For the most part, leftists have not undertaken studies of the speeches and writings of the great revolutionaries of the Third World. I repeat: leftists of the North have not, for the most part, studied the speeches and writings of the great revolutionaries of the Third World. They therefore have not seen that patriotic discourses were a factor in the capacity of Third World leaders to attain the support of the people for a revolutionary national project. They have overlooked a lesson for the social movement leaders of the North. Namely, if the people are to be brought on board in a movement for social justice, it is not enough to condemn the social sins of racism, inequality, discrimination, and imperialism, which to some extent is an accusation against the people themselves; nor to call for the powers-that-be to implement particular reforms, which will be done only partially; social movement leaders also must envision a better future for the nation, calling the people to the taking of political power, so that they can build of a more just nation on the foundation of the popular social movements of the nation’s history.

When the U.S. Left does not find the time to study the speeches and writings of Third World leaders, it implies a belief that Third World leaders have nothing to teach, in spite of their achievements in bringing popular revolutions to power, something that the U.S. Left has never come close to accomplishing.

Let us set aside this subtle ethnocentrism. On the basis of reflection on the achievements of Third World revolutions for the past two centuries, we of the United States, for example, might be able to formulate a leftist reconstruction of the national narrative of the United States on a progressive foundation.

A progressive national narrative that not only condemns the social sins of the past and present, but also formulates a comprehensive vision for the future of the nation; a narrative that explains the future, on the basis of a new explanation of how the nation ought to look at its past. Without a leftist national narrative, the U.S. Left condemns itself to a permanent position of limited influence, always speaking truth to power, but never imagining leading the people to the taking of power in their name.

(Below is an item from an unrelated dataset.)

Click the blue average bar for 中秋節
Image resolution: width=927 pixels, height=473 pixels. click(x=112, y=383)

The U.S. Left must recognize that it has failed to persuade many of the people, making possible the rise of Trump and other politicians of the Right, who invoke a narrow and outdated form of nationalism, which the Left should have been capable of discrediting and delegitimating fifty years ago.

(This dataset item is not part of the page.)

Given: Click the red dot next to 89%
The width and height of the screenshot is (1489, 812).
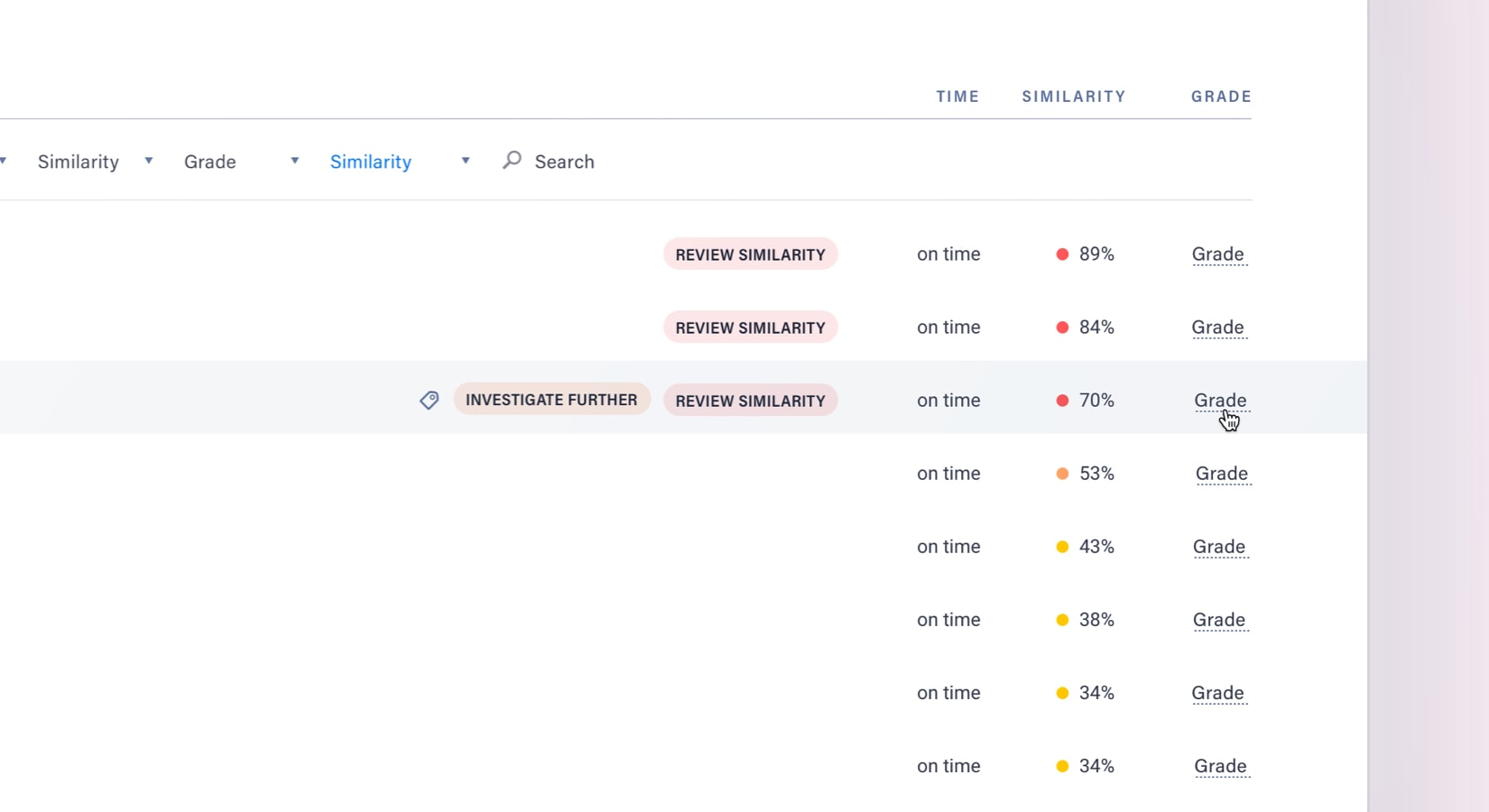Looking at the screenshot, I should click(1062, 254).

The historic error of the U.S. Left has been its devaluation in practice of the revolutions of the Third World, from which, among other lessons, one can learn of the force of patriotic sentiments in the hearts of the peoples, and the need of the peoples for a nationalist cause and a national project.

Today the Left must look toward the historic and contemporary Third World revolutions, seeking insight into the possibilities for a progressive form of nationalism, necessary for the construction of a progressive national consensus in the USA, overcoming the current division and confusion.